July 1, 2021
In society, we attach certain attributes to a behavior. Consider the problem of helping a person build their self-confidence. You could instruct the person to:
When trying to develop a certain behavior you are naturally inclined to focus on these attached attributes. These actions may help a little, but is there a better approach? To answer that question, I measured the confidence of 1,525 leaders and merged their confidence self-assessments with 360-degree ratings from direct reports. On average, each leader was rated by five direct reports. Then, I correlated the direct reports’ ratings on each of the behaviors with the confidence ratings. What I discovered were the specific behaviors that were most likely to predict high confidence. Engaging in these statistically-correlated behaviors is a more effective way of increasing self-confidence.

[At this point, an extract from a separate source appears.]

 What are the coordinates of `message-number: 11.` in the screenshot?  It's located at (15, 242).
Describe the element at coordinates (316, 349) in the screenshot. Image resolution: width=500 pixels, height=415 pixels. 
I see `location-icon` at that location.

Here is a list of the top eight behaviors.
1. Look for opportunities to promote or market projects, programs, or techniques that help you to be successful in your job. It takes some courage to promote something to others, but when they see the value of doing what you are promoting, you can be more confident. Think about a time when you have made a suggestion to another person and they responded by thanking you for the help. How did that make you feel?
2. Find something you can change that will improve your organization or team. Fixing anything builds self-confidence, so find something easy to fix that can make things better. Too often, people attempt to make a vast change, and often, that fails. Look for something small, incremental, and doable.
3. Display energy and enthusiasm at work. Many people approach work and avoid displaying energy and enthusiasm. They want to remain calm, cool, and collected. They prefer to sit on the sidelines rather than being an advocate. Experiment with the effect of being more enthusiastic and how it makes you feel. Start with one-on-one situations with a trusted peer.
4. Encourage others to consider a new approach or embrace different ideas. It is easy to get stuck in our standard approaches and to maintain our standard ideas. The world is changing, and it’s time for you to consider new ideas and techniques; when you do this, your confidence will increase.
5. Find a cause or an idea that you can champion. It is easy to let others lead, so start by finding something you care about enough to become the champion. A peer of mine cared a lot about the environment. She would give me documents to review that were printed on the backsides of pages of recycled reports. Doing that gave her the confidence to speak up when she saw other ways to protect the environment.
6. Set a goal that is a real stretch to achieve. Achieving an easy goal does not do much to build confidence, but achieving a stretch goal makes you feel empowered and strong. You get to decide which goals are easy and challenging, so a stretch goal for you might be an easy goal for another person. Many people resist stretch goals, rationalizing that they don’t have the time or energy, but the value of achieving something difficult is that it builds confidence in what you can accomplish.
7. Volunteer to represent your organization or group to others. Be the spokesperson for the group. Speaking for the group puts you in an essential position as viewed by others.
8. The majority of people influence others to accomplish goals by pushing. Pushing is setting specific goals and then holding others accountable to accomplish those goals. People who push hard are often demanding. An alternative approach to pushing is pulling. Rather than demand others accomplish a goal, those who know how to pull others influence them to be excited to achieve the goal. They inspire rather than demand. People that are inspiring have more confidence.
The good news about these behaviors is that you do not need to do every one of them to increase your confidence. Improving any one of the behaviors will build your confidence. Doing two will help more. We analyzed each of the eight actions comparing those who were rated below average to those rated above average. On all of the eight behaviors, those who rated above average on their effectiveness by their direct reports had significantly higher confidence ratings.
As you look at the list of behaviors, many will say that they need more confidence to engage in that behavior. I don’t entirely agree. What people need is not confidence; it is courage. Even those who have high confidence need the courage to try. If you have the courage to try, your confidence will follow.